The macro-action space is trained jointly with the high-level world model through a learned action encoder that compresses variable-length sequences of primitive, low-level actions into compact latent representations.

Training process:

1. Waypoint Selection: During training, the system extracts sequences from offline trajectory data and selects specific "waypoint" states separated by variable time steps.
2. Action Encoding: The raw sequence of primitive actions executed between two consecutive waypoints is passed into the action encoder, which summarizes them into a single latent macro-action.
3. Joint Optimization via Next-Latent Prediction: These encoded macro-actions are fed into the high-level world model alongside the latent features of the starting waypoint. The high-level model's objective is to predict the latent representation of the next waypoint.

Both the action encoder and the high-level world model are trained simultaneously using a "teacher-forcing" loss function, which minimizes the error (L1 distance) between the predicted next waypoint and the actual next waypoint from the training data.

Encoder architecture:

Varies based on the environment:

• Franka arm and Push-T: For visual robotic manipulation tasks transformer-based encoder where a CLS¹ token is passed through an MLP head to output the latent action.
• For 2D maze navigation: a simple MLP architecture.

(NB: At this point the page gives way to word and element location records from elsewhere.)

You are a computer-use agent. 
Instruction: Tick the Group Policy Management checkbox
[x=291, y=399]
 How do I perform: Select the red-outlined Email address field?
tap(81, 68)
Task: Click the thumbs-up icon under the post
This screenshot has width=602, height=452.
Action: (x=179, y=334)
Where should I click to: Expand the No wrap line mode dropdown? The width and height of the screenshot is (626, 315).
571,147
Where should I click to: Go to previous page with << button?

The world models in this framework are trained entirely using an offline learning paradigm on large, pre-collected datasets of task-agnostic, reward-free offline trajectories, meaning the model does not actually do any active exploration itself.

Data source:

1. Real-World Robotic Tasks (Franka Arm): The models are trained on approximately 130 hours of pre-existing, unlabeled video clips of real robots performing various manipulation tasks, taken from the massive open-source DROID and RoboSet datasets.
2. Push-T Simulation: The models use a pre-existing offline dataset consisting of 18,500 trajectories of a T-shaped block being pushed.
3. Diverse Maze Navigation: The training data consists of 5 million transitions collected beforehand by placing an agent in 25 different maze maps and simply having it execute randomly sampled actions.

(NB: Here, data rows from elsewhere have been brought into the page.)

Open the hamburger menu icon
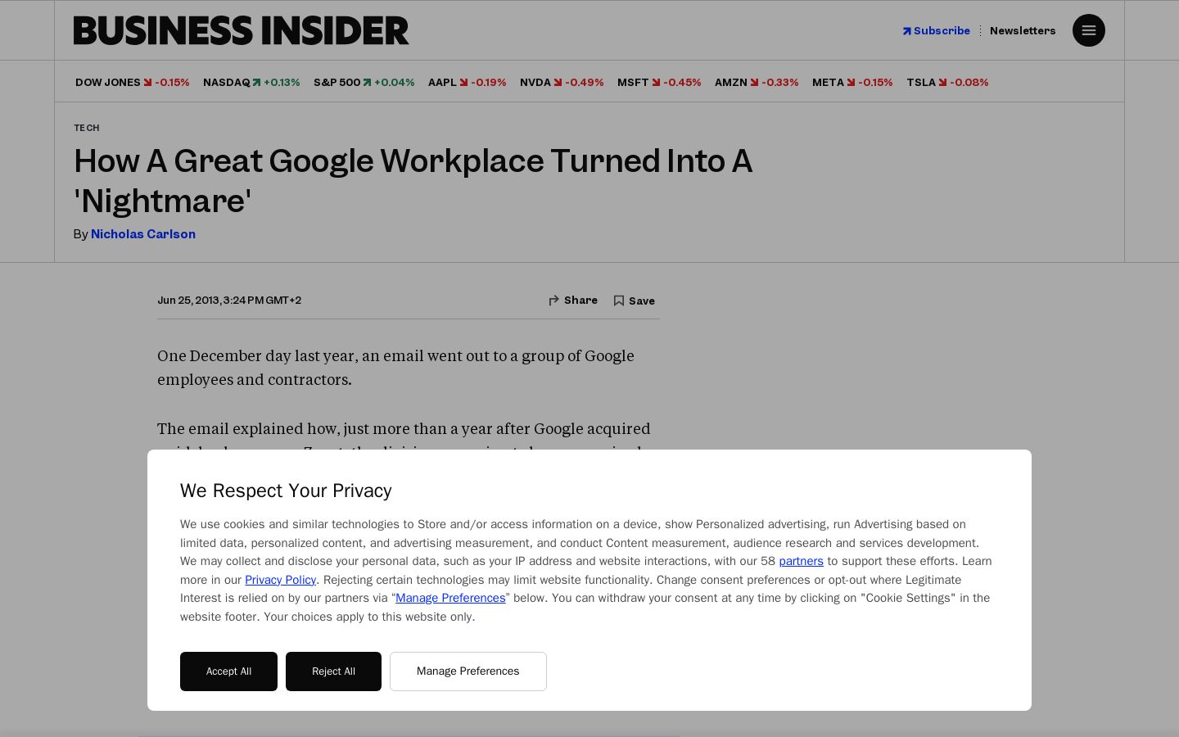Viewport: 1179px width, 737px height. coord(1088,30)
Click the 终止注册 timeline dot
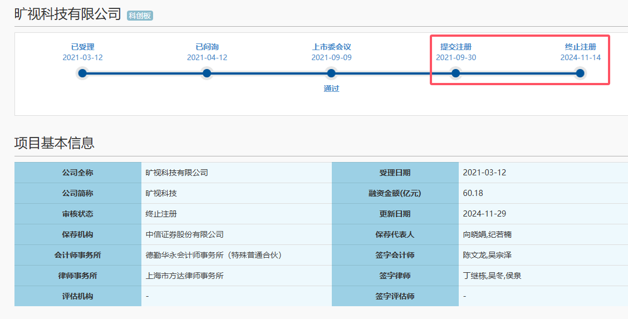628x319 pixels. pos(580,73)
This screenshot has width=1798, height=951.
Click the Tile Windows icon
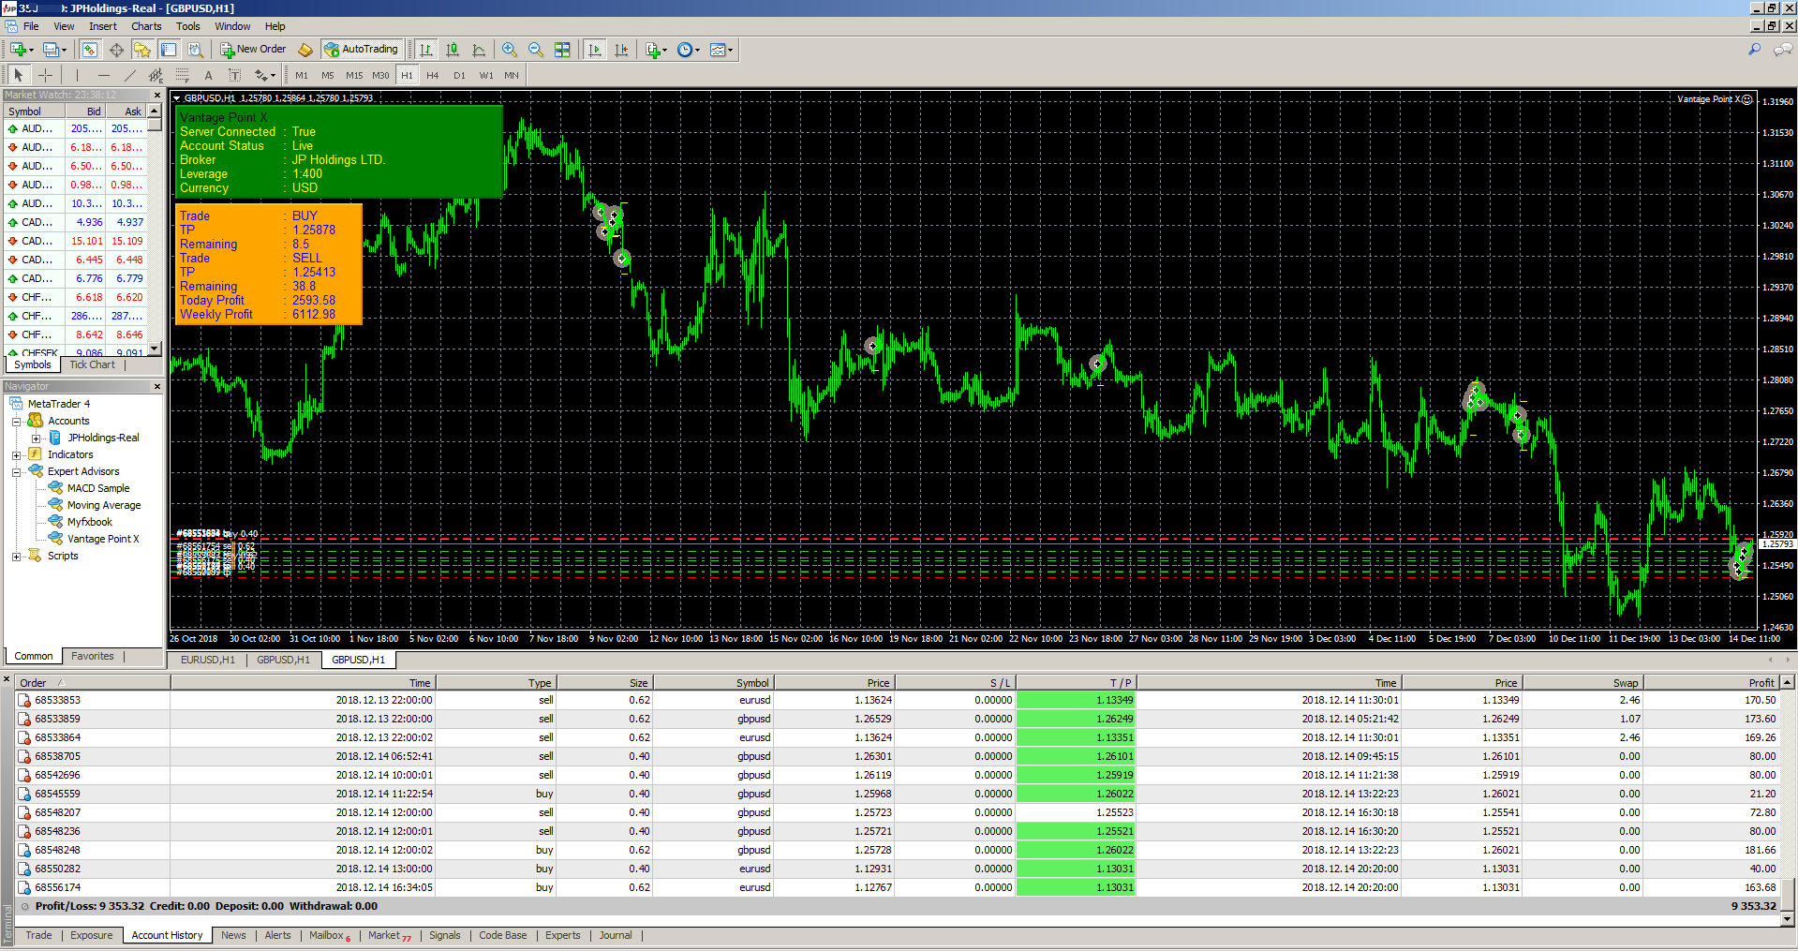[x=562, y=50]
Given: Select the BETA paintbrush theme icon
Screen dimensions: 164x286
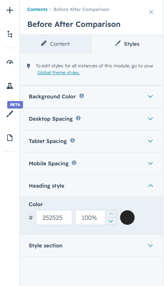Looking at the screenshot, I should pos(10,114).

Training the Low-Level World Model:

The low-level model learns the fine-grained physics of the environment by predicting the immediate next step based on a primitive action. It is trained using a combination of two loss functions:

1. Teacher-Forcing Loss: The model predicts the very next latent state, and the loss is the L1 distance (error) between its prediction and the actual next state from the offline data.
2. Multi-Step Autoregressive Rollout Loss: To prevent errors from compounding quickly, the model is also forced to predict multiple steps ahead continuously, minimizing the error of the final predicted state across a longer sequence.

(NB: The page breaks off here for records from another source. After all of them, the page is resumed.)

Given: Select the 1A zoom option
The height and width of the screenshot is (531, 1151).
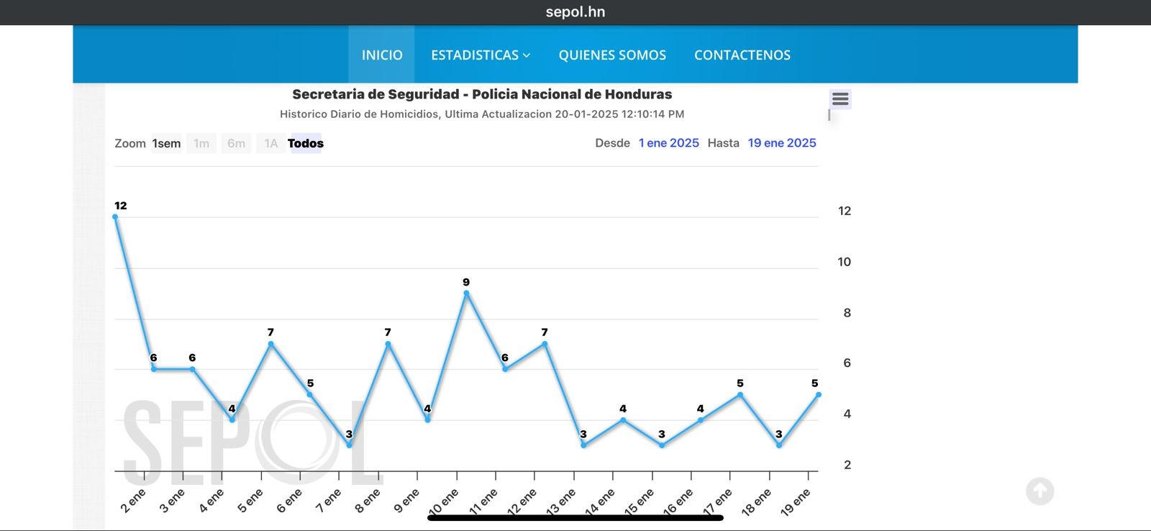Looking at the screenshot, I should [x=270, y=144].
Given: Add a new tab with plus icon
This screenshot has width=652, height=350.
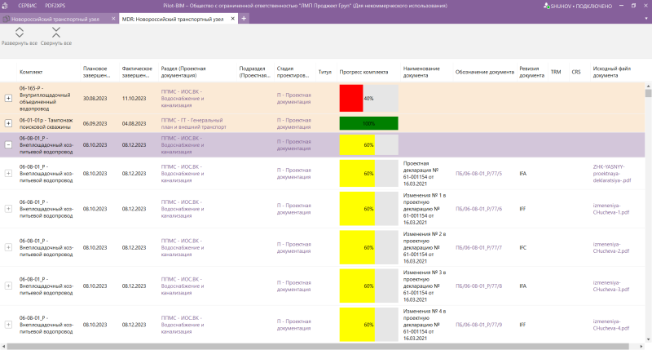Looking at the screenshot, I should point(245,17).
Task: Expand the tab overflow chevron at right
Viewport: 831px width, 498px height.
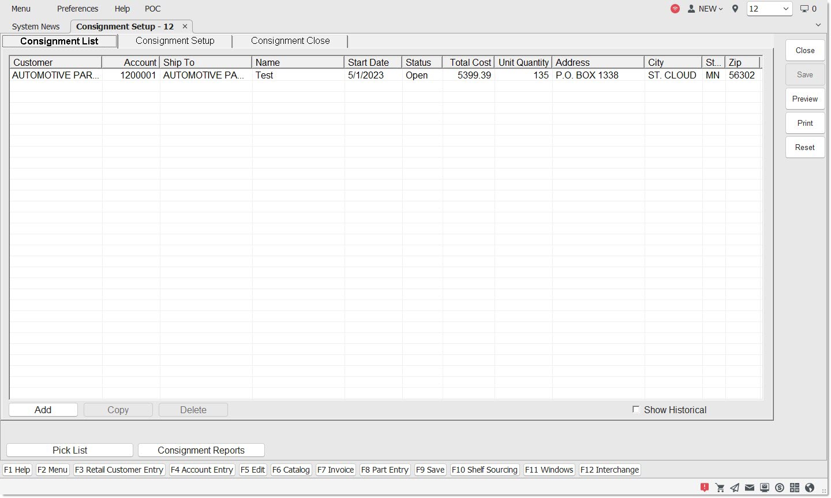Action: [x=818, y=25]
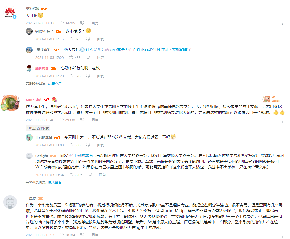Viewport: 290px width, 239px height.
Task: Reply to the 华为招聘 comment
Action: (95, 23)
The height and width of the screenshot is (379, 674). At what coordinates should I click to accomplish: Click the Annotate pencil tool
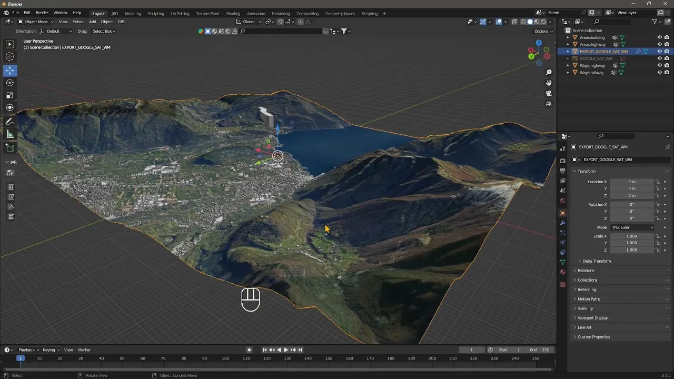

Training the High-Level World Model:

The high-level model learns long-horizon dynamics by skipping timesteps and predicting the latent representation of distant "waypoints".

1. Take initial waypoint and a sequence of primitive actions
2. Compress the action sequence to a macro action
3. Predict the future waypoint
4. Use teacher-forcing loss function: minimizing the L1 distance between the predicted and actual next waypoint.